3) "Another report described another executive's loan repaid with interest as "stealth pay." Loans aren't pay, either." Are you really sure that loan wasn't at better than market rates because if it was then yes it certainly is compensation.
It would be a crime for executives to be given or to receive loans at below-market interest rates. Loans were often granted so they could buy shares or exercise options.
4) ""Pay for performance" does not mean tying future pay to last year's stock performance." Fine. Who cares? The issue is the exhorbinant [sic] pay as compared to the rest of the company.”
For those making that particular point “the issue” was change in pay, not the level. They said pay should not have gone up if the stock price fell during the previous year. But incentive pay is about the future, not last year.

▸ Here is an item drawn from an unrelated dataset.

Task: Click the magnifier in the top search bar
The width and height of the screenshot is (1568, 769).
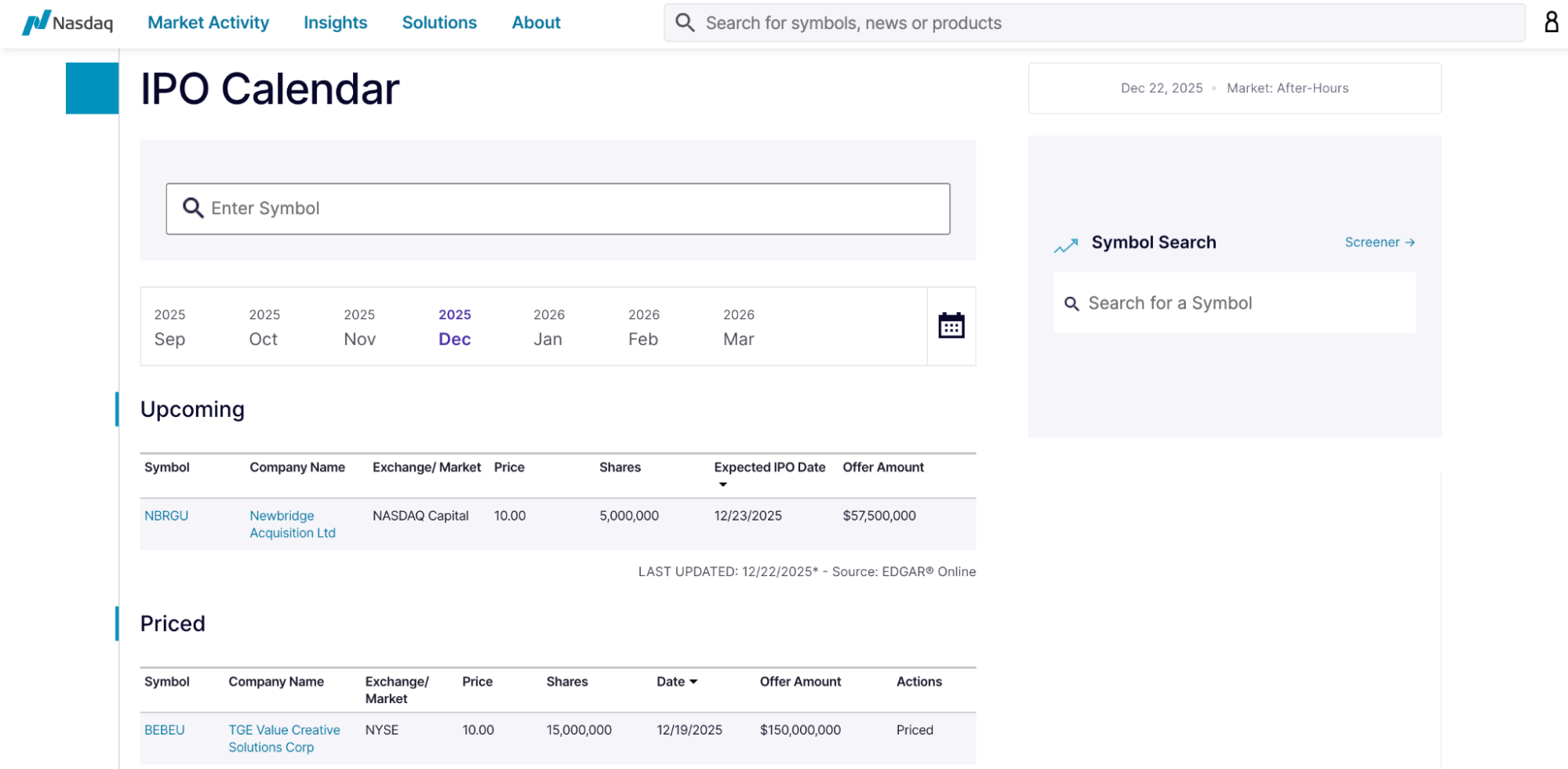Action: pyautogui.click(x=684, y=22)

5) "It will be amusing to watch how those who specialize in griping about CEO pay every year now manage to bravely revise their stories to say CEO pay should fall whether stocks rise or not." CEO pay should be independent of stock price. It should be dependent on the pay everyone else in the company receives. It's not like the CEO makes that big a difference to the stock price in most companies. When they pretend to be more than a figure head the company is in trouble.
The claim that top executives don’t matter, and are nothing more than figureheads, is indefensible. It’s a tough job, and risky. Stock prices often fall sharply when a great CEO leaves or dies (and sometimes rise when a bad CEO gets fired).
I have a long chapter on all these topics and more (Ch 17) in William Niskanen’s excellent new anthology, After Enron (Rowman & Littlefield).